• Problem to solve: Which lines in the data below contain the string "will"? Show each one.

• Supplied data:
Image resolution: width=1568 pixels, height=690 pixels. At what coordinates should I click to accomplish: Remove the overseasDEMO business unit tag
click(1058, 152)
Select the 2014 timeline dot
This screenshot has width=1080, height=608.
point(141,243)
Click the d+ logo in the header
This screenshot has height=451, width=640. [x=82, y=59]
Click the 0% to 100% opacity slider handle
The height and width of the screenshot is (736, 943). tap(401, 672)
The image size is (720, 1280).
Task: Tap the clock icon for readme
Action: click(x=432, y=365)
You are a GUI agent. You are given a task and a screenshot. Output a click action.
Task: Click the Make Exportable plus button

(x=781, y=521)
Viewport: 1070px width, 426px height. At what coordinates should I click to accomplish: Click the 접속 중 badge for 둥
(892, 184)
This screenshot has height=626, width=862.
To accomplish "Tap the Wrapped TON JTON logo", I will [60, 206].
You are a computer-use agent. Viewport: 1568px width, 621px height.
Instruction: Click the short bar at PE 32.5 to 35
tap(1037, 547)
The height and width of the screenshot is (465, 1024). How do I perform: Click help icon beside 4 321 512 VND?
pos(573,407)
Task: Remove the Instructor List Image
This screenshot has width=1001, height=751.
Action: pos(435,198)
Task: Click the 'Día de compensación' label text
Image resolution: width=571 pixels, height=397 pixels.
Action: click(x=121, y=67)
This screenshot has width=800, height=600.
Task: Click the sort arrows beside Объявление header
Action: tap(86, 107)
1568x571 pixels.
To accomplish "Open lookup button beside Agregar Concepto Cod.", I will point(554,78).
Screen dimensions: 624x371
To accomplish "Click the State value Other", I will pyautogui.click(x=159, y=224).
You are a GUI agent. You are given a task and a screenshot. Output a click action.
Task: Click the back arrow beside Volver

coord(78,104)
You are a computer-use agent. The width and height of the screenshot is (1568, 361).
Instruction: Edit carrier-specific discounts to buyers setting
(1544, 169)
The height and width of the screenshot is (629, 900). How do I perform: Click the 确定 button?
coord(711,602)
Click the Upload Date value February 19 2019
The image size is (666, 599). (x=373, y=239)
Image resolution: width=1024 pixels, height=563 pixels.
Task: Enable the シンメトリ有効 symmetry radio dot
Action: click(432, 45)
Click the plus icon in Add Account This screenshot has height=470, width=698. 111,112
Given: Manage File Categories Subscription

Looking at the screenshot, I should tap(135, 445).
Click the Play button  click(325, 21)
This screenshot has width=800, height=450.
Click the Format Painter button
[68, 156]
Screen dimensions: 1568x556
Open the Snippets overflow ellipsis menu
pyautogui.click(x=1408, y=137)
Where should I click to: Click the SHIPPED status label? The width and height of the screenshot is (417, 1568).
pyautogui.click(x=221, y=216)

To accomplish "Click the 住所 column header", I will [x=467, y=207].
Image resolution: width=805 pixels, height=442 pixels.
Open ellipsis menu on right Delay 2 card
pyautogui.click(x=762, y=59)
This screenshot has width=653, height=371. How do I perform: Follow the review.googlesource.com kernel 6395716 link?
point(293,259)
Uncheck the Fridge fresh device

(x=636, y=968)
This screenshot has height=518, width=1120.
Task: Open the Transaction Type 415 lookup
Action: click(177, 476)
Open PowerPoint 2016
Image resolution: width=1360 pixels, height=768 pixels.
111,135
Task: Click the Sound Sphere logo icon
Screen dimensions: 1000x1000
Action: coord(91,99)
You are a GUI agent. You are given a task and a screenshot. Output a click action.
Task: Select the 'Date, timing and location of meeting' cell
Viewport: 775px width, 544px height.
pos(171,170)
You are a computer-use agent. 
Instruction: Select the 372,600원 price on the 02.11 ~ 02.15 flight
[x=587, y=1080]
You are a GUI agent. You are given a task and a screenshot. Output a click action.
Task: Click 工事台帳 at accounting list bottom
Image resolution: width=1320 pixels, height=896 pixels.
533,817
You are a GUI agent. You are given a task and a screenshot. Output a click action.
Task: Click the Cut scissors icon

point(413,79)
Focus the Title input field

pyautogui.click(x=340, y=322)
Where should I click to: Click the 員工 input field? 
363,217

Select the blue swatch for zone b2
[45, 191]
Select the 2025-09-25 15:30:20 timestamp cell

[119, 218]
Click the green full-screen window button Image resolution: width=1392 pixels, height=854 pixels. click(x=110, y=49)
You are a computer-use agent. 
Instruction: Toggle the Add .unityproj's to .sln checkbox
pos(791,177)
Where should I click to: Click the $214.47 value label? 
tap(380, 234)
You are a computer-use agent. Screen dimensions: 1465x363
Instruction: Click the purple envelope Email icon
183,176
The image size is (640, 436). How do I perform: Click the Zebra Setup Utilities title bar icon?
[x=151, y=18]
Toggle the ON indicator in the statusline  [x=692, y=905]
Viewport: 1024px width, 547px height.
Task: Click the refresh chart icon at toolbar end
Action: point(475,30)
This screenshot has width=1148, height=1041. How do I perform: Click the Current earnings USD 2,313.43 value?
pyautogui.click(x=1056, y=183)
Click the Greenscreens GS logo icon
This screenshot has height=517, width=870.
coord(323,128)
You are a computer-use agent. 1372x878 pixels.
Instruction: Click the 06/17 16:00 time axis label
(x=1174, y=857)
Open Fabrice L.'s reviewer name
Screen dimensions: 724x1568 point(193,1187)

• Problem solution:
To accomplish "Tap the Wrapped TON JTON logo", I will [60, 206].
To accomplish "Open lookup button beside Agregar Concepto Cod.", I will point(554,78).
To accomplish "Click the State value Other", I will pyautogui.click(x=159, y=224).
To accomplish "Click the 住所 column header", I will [x=467, y=207].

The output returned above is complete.